____ Listed records

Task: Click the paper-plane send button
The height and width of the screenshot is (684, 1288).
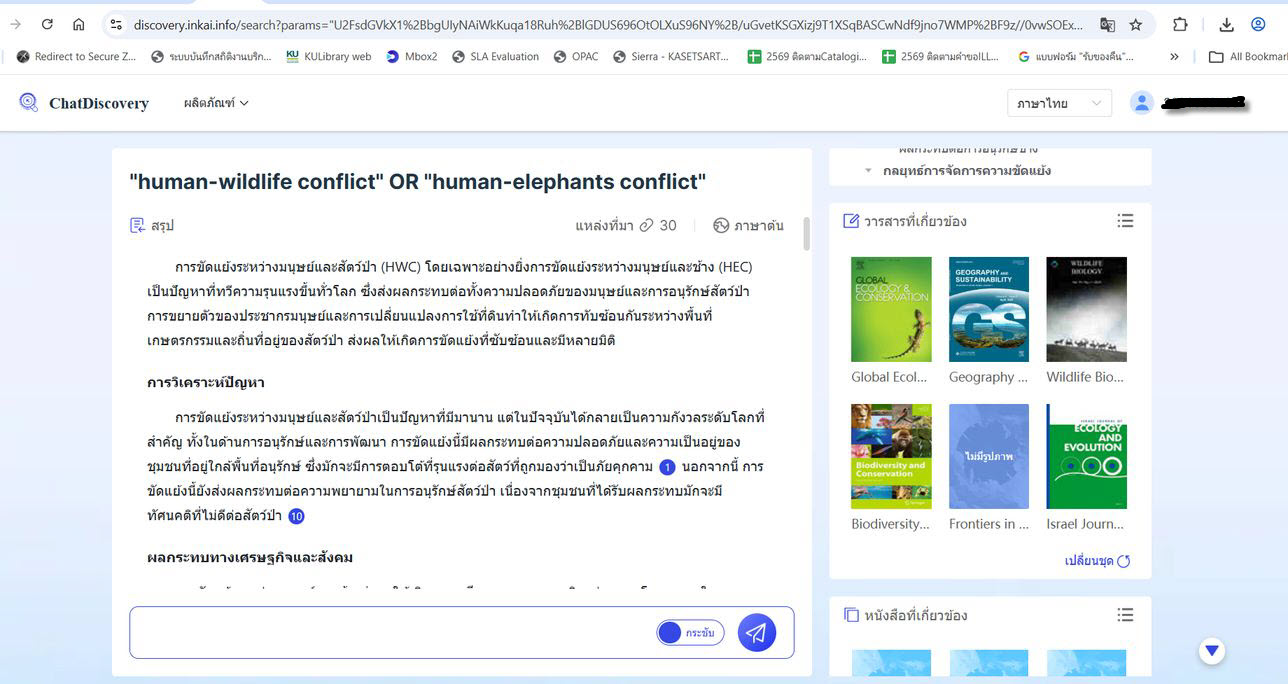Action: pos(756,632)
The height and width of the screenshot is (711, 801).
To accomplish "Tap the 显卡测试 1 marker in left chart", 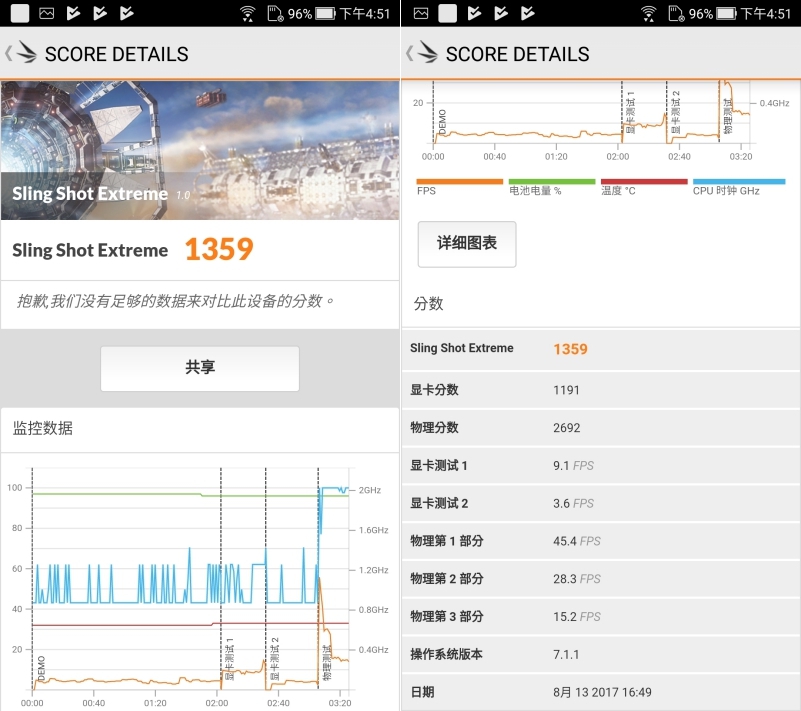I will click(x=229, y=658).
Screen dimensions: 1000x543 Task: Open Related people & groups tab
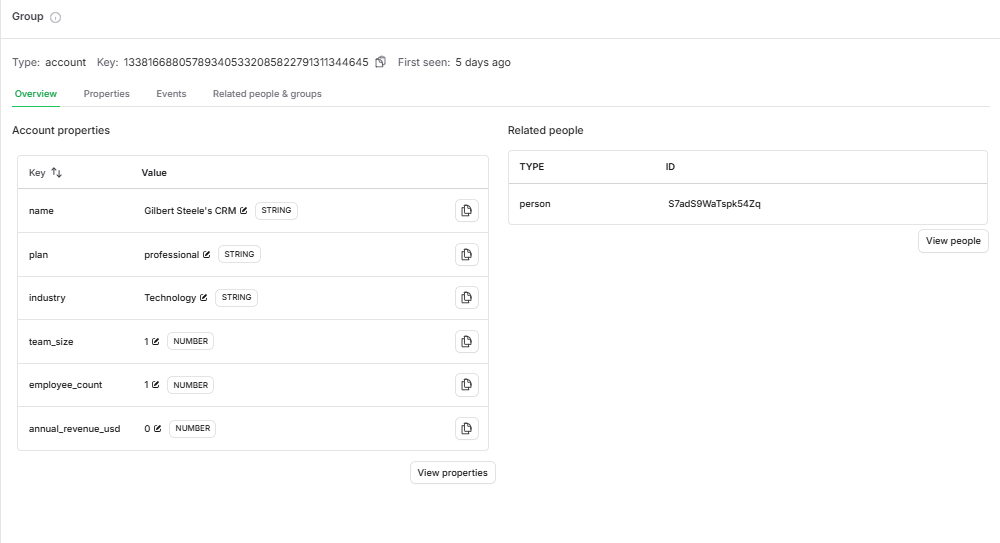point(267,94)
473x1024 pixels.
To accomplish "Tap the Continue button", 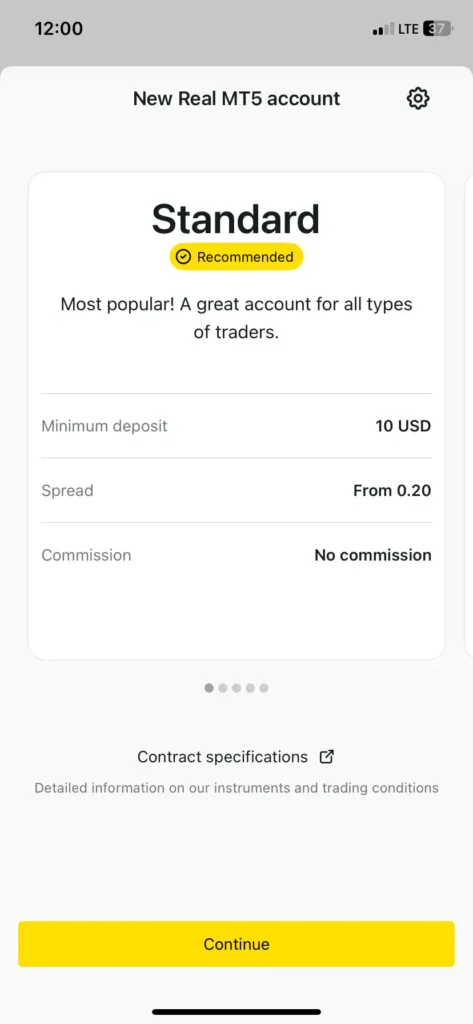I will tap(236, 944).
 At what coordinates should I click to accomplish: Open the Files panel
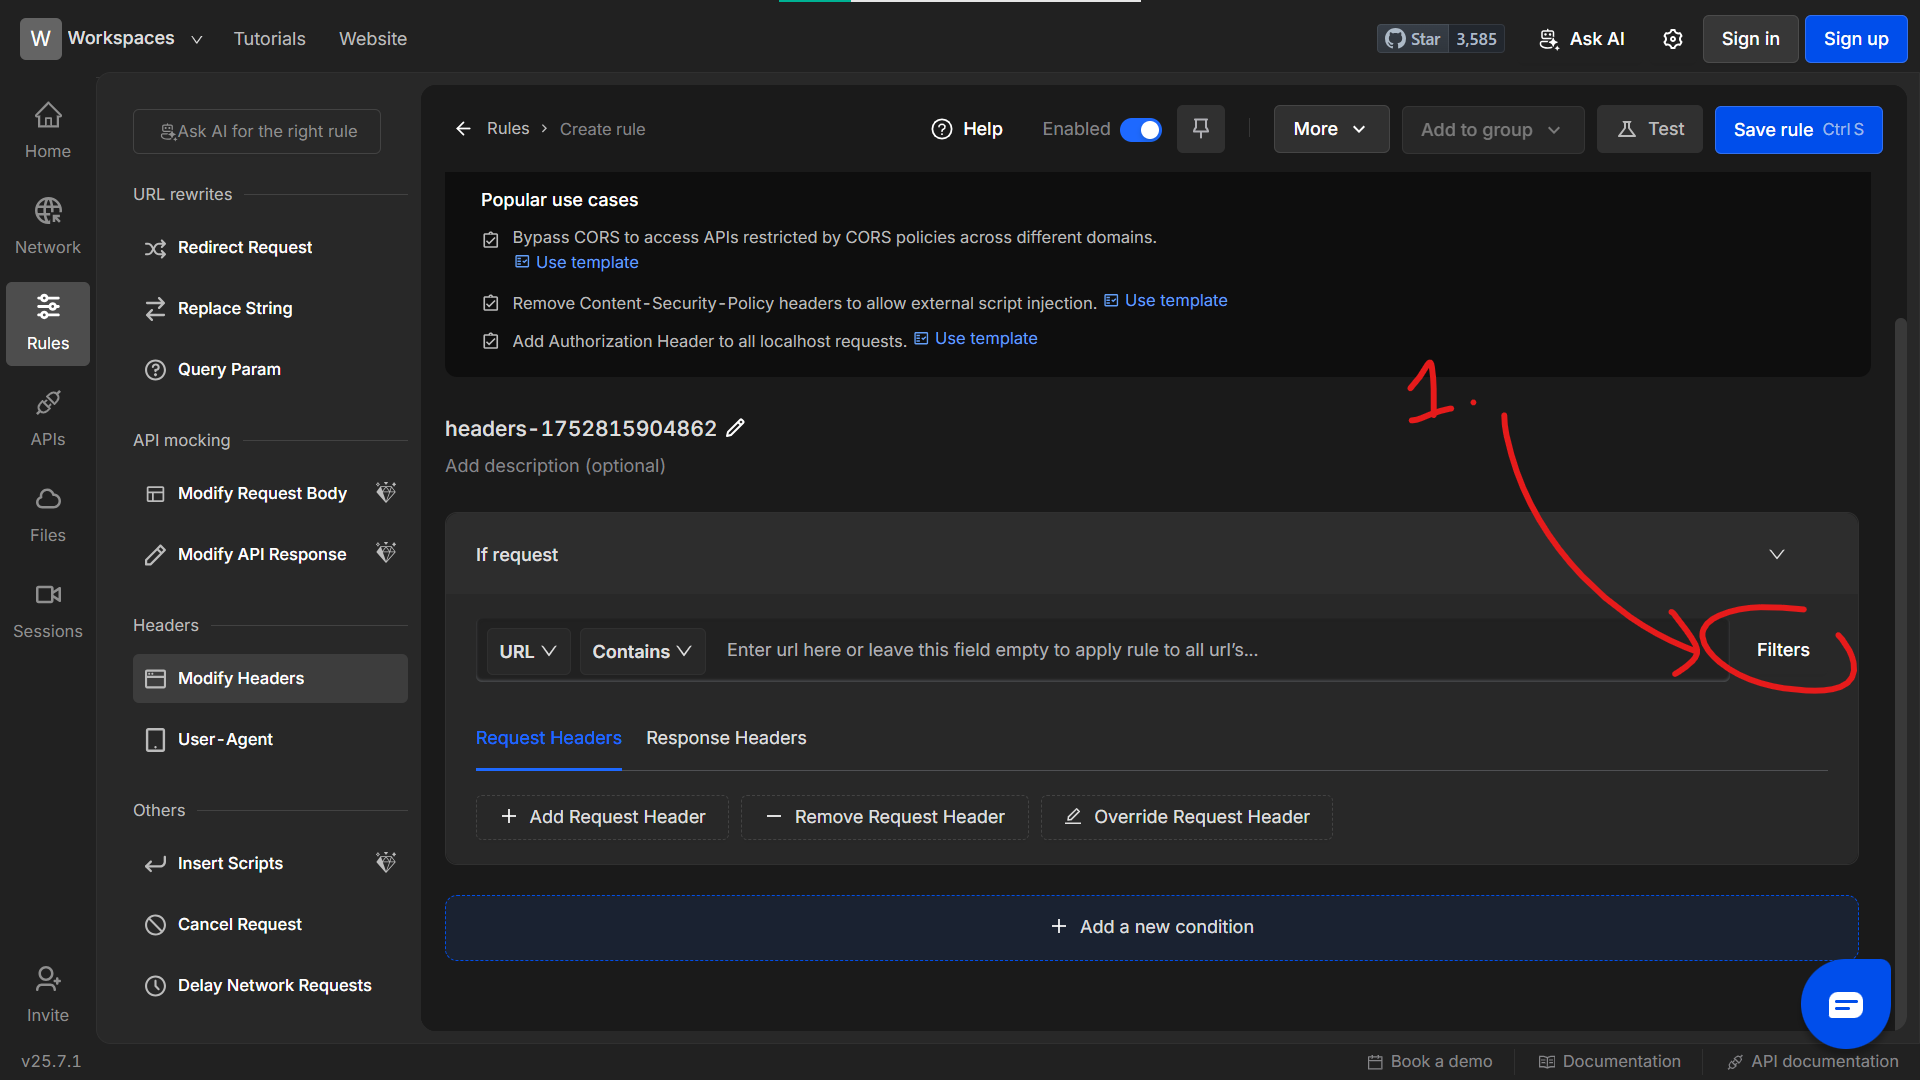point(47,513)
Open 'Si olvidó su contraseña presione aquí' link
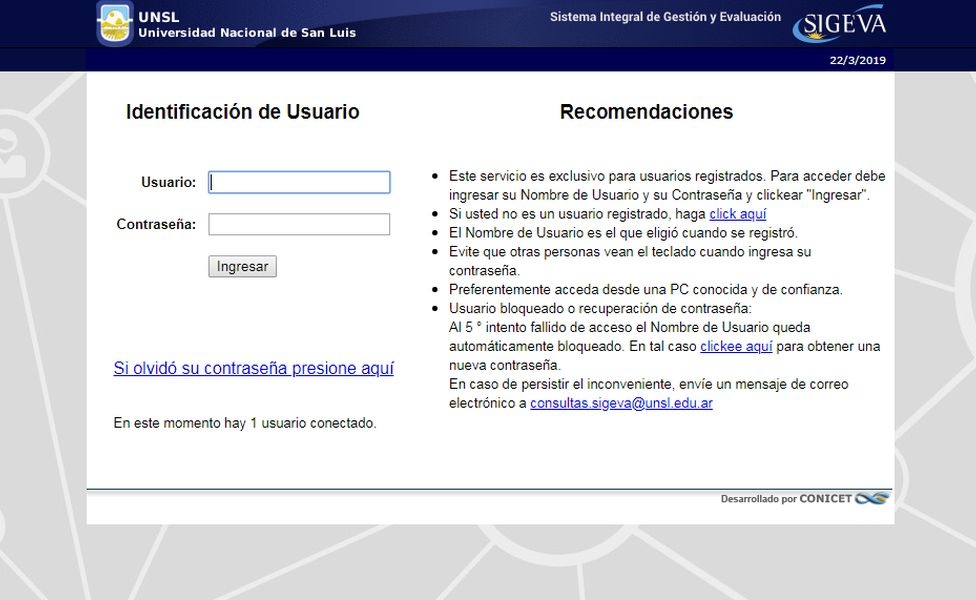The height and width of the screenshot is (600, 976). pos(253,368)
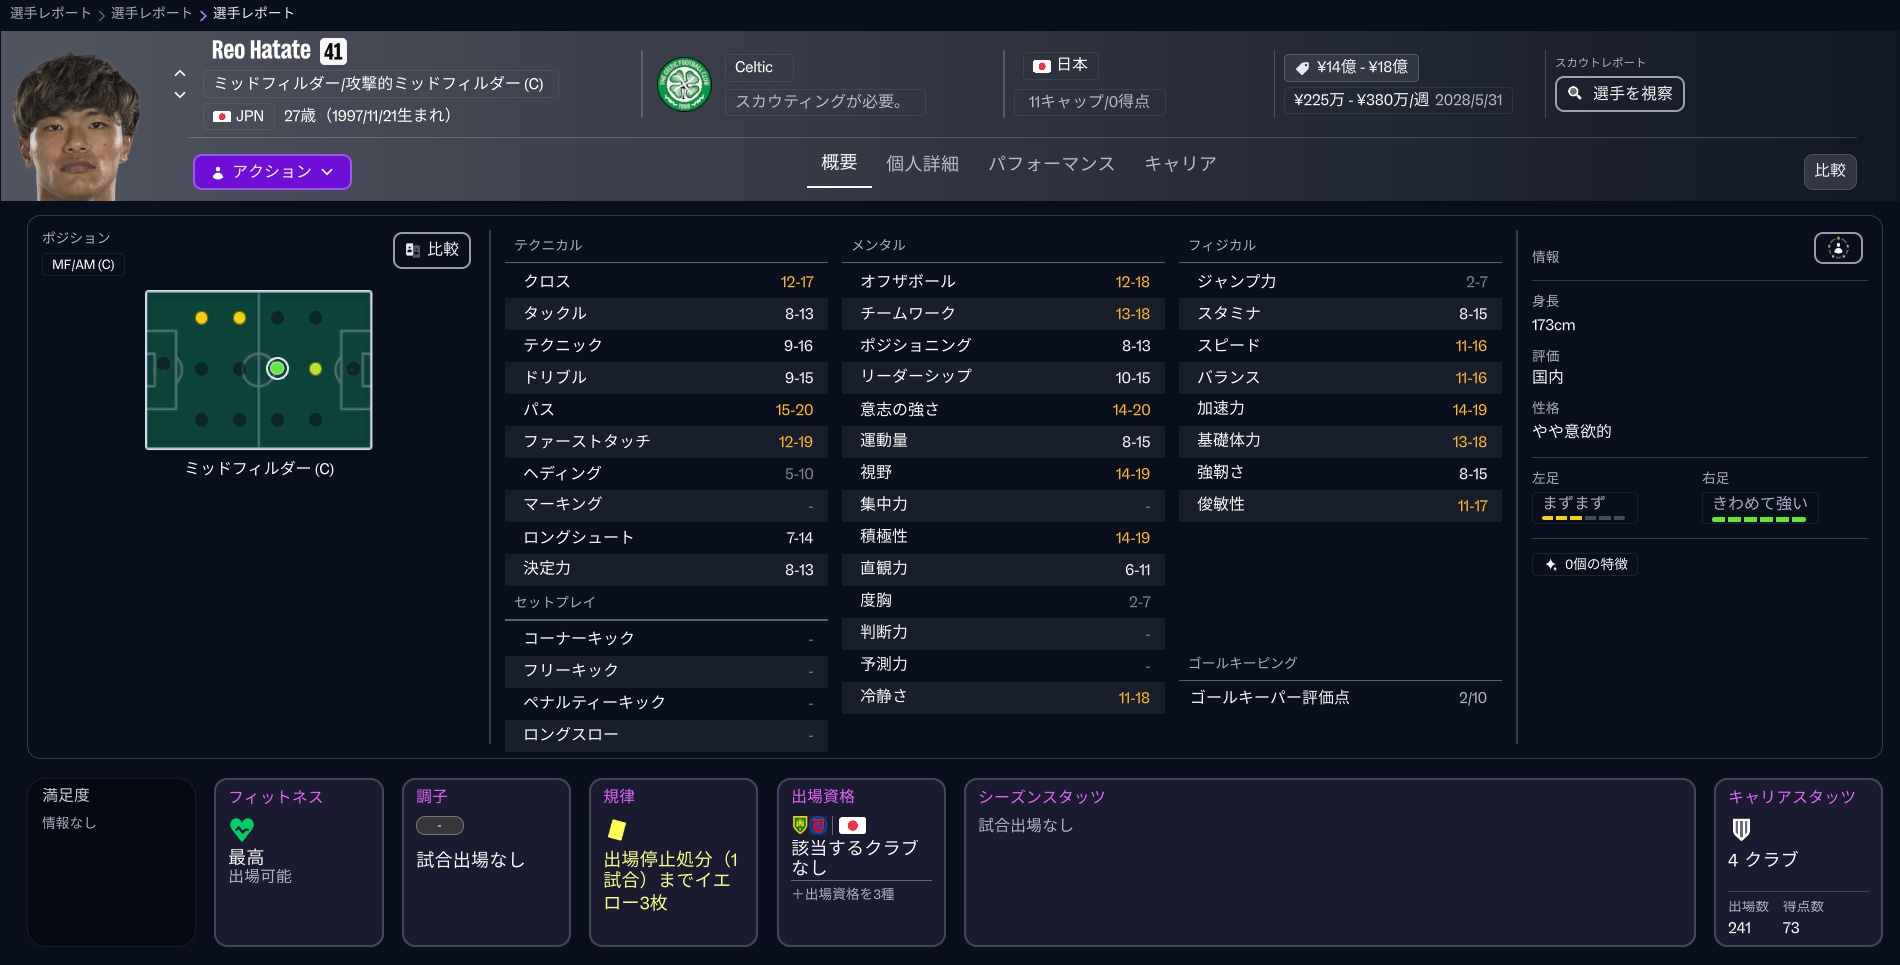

________

_Required task_: Lay out the items as a numbered list, starting at the line containing "At what coordinates" and running through the end of the items, both ends included. Skip blank lines and leave the pictures out.

_Final answer_:
1.  At what coordinates should I click to accomplish: Open the Files panel
2. point(47,513)
3. Open 'Si olvidó su contraseña presione aquí' link
4. The height and width of the screenshot is (600, 976). pos(253,368)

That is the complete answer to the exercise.